Search code examples
rnafeature-engineering

How to complete cases by group


I want to calculate ratios of certain variables for every id

For example, if i have 3 periods, 2 ids and certain measure, as in this df

df <- data.frame(
          date = c(202001L, 202002L, 202003L, 202001L, 202002L, 202003L),
            id = c("a", "a", "a", "b", "b", "b"),
         value = c(23L, 43L, 123L, 56L, 23L, 13L))

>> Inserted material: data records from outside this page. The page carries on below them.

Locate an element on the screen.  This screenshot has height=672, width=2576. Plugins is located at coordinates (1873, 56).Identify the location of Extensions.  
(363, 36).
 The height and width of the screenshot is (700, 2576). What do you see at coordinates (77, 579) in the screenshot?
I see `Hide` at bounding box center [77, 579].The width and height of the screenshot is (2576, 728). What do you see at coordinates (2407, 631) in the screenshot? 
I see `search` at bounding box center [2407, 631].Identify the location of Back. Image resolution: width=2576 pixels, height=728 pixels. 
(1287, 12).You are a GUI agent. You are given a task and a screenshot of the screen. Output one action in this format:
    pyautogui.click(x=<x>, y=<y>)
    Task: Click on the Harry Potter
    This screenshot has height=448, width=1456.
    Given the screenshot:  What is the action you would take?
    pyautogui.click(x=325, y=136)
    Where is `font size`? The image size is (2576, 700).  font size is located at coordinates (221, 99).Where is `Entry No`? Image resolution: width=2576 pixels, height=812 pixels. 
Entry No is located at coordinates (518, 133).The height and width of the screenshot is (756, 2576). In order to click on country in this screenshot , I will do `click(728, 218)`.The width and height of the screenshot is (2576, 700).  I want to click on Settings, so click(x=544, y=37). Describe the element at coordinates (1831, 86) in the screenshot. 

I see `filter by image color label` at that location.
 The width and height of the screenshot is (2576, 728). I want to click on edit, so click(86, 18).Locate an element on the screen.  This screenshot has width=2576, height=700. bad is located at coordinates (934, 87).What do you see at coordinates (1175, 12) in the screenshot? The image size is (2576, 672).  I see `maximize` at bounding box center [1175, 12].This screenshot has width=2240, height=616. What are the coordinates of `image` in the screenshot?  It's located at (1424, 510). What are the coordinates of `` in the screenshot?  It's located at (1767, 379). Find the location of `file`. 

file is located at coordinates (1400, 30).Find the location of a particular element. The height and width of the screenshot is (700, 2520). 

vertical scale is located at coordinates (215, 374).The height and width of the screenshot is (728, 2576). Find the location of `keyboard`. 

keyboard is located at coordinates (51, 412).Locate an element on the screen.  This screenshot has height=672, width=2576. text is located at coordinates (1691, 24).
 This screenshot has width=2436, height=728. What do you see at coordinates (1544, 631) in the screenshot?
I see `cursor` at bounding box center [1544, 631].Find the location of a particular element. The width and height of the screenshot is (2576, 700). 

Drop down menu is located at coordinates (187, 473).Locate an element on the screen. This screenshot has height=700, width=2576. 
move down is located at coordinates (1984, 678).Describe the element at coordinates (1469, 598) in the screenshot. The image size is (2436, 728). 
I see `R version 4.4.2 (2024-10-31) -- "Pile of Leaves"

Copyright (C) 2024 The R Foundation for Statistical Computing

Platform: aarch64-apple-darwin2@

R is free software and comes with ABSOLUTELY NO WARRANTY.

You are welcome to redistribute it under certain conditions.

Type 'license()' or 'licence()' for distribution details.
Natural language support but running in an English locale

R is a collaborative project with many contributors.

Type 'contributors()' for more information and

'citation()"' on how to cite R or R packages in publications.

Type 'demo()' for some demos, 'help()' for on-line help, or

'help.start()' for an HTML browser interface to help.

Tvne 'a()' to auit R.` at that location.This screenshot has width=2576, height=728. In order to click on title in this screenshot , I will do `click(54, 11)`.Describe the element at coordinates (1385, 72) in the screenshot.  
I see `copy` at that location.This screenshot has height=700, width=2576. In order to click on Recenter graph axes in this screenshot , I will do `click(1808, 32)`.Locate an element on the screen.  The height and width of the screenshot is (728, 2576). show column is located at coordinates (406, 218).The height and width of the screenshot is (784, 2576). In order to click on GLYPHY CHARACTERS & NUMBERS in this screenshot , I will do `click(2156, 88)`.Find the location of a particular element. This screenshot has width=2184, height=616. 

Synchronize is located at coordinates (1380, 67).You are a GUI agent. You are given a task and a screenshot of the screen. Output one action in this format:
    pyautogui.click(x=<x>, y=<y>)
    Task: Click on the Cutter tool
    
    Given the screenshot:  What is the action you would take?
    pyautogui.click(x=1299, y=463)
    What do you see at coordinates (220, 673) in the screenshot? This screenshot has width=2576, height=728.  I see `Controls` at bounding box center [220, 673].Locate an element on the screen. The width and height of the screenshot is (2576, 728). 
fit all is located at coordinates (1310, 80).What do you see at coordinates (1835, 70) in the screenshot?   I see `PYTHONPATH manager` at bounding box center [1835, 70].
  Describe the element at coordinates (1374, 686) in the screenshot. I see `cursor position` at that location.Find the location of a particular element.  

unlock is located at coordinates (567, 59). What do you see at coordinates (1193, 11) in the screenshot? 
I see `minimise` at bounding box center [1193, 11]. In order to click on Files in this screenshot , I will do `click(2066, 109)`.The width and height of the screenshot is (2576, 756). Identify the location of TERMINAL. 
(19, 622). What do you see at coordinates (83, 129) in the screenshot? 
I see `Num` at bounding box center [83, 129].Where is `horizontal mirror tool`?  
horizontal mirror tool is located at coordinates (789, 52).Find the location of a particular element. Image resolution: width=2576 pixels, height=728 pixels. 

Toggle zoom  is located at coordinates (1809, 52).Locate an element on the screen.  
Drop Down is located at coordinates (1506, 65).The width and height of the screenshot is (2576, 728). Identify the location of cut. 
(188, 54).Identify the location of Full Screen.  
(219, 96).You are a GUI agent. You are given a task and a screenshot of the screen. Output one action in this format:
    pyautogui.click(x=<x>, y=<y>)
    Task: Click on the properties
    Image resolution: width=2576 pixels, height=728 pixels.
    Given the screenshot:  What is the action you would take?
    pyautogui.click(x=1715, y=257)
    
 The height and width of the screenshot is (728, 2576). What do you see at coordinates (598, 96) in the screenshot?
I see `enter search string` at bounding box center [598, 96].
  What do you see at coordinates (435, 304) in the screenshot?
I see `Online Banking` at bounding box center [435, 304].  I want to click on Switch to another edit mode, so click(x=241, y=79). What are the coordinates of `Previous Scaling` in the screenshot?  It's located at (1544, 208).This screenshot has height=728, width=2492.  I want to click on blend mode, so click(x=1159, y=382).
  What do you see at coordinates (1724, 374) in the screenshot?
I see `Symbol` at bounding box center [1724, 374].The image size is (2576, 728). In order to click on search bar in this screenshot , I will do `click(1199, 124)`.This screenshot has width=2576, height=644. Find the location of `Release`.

I should be able to just to this

df_mod <- df %>% 
    group_by(id) %>% 
    mutate(value_var_1 = (value - dplyr::lag(value, 1))/dplyr::lag(value, 1)) %>% 
    ungroup()

But if, for example, id "a" is missing date = '202002', would mean the lag would be made between 202001 and 202003, that would no longer be a lag of 1, as in this example

df <- data.frame(
  date = c(202001L, 202003L, 202001L, 202002L, 202003L),
  id = c("a", "a", "b", "b", "b"),
  value = c(23L, 123L, 56L, 23L, 13L)
)

df_mod <- df %>% 
  group_by(id) %>% 
  mutate(value_var_1 = (value - dplyr::lag(value, 1))/dplyr::lag(value, 1)) %>% 
  ungroup()

How can i make sure that id "a" has the 3 periods I need to make the calculations? How can i fill the missing dates with the last value?


Solution

  • You can use tidyr::complete to complete the missing combinations and the perform the calculations for each id :

    library(dplyr)
    
    df %>%
      tidyr::complete(id, date = unique(date)) %>%
      group_by(id) %>%
      mutate(value_var_1 = (value - lag(value))/lag(value)) %>% 
      ungroup()
    

    If every id has different dates safer would be to convert to date class, create a sequence of monthly dates for each id.

    df %>%
      mutate(date = as.Date(paste0(date, 1), '%Y%m%d')) %>%
      arrange(id, date) %>%
      group_by(id) %>%
      tidyr::complete(date = seq(min(date), max(date), by = 'month')) %>%
      mutate(value_var_1 = (value - lag(value))/lag(value)) %>% 
      ungroup()